Retour sur Leif Vollebekk au Graffiti de Port-Cartier

Ça faisait un bout que je voulais voir ce Leif Vollebekk sur une scène. Et j’ai été patient, pas mal patient. J’ai appris à l’être depuis que je demeure sur la Côte-Nord!

Mini tournée dans la région, cette semaine, avec un premier arrêt à Port-Cartier et un second à Sept-Îles.

Si j’avais à résumer le spectacle au Graffiti de Port-Cartier qu’en trois mots, j’utiliserais « magique », « beau » et « délice »… ou encore « douceur ».

Devant un public très très attentif, l’expression « écoute religieuse » pourrait s’appliquer si on voulait aller dans les clichés, Leif Vollebekk et ses deux musiciens ont présenté les pièces de son premier disque, Inland, ainsi que de nombreuses nouvelles chansons qui seront sûrement sur le nouvel album qu’il prépare et qui devrait sortir cet été (ben oui! l’été! c’est rare durant la chaude saison, on le sait).
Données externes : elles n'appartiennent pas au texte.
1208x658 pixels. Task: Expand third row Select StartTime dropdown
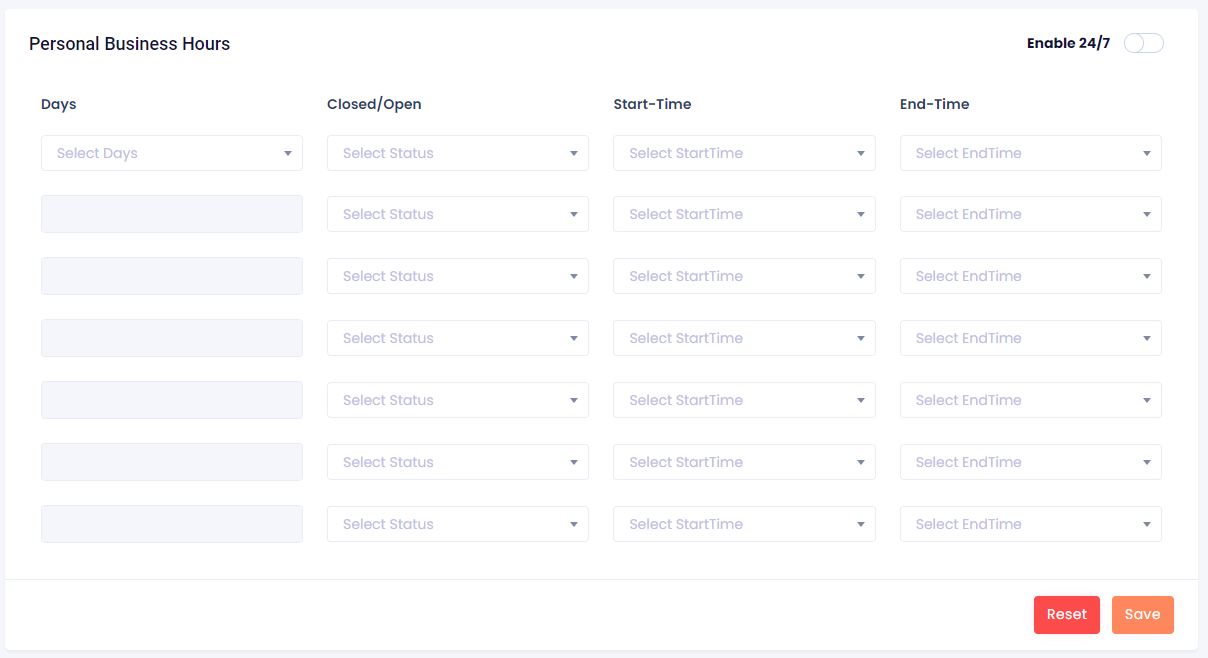coord(743,276)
Il s’est dit « impatient » de les présenter, ses nouvelles compositions.

Le multi-instrumentiste n’a utilisé qu’à deux reprises son violon, pour créer des boucles sonores. Sinon, il se laissait aller sur l’une de ses trois splendides guitares et un de ses harmonicas, entre deux envolées vocales. La complicité avec son contrebassiste et son batteur est visiblement franche, et toute en finesse, comme sa musique.

Je me suis senti enveloppé par ses riches atmosphères, à la fois feutrées et subtiles, impalpables et chaudes, du début à la fin. Je fermais les yeux et je me laissais bercer, voire immerger par ce doux flux mélodique. Dans sa voix, on ressent toute sa sensibilité, que j’ai déjà comparée à celle d’un sismographe dans une critique de son disque, tant il y a de la nuance dans ses émotions.

Le seul bémol de cette soirée est sa longueur. En fait, quand on y pense, 70 ou 75 minutes de spectacle, sans entracte, c’est très respectable, mais le tout a tellement passé vite, que j’en aurais pris encore. Et le public aussi!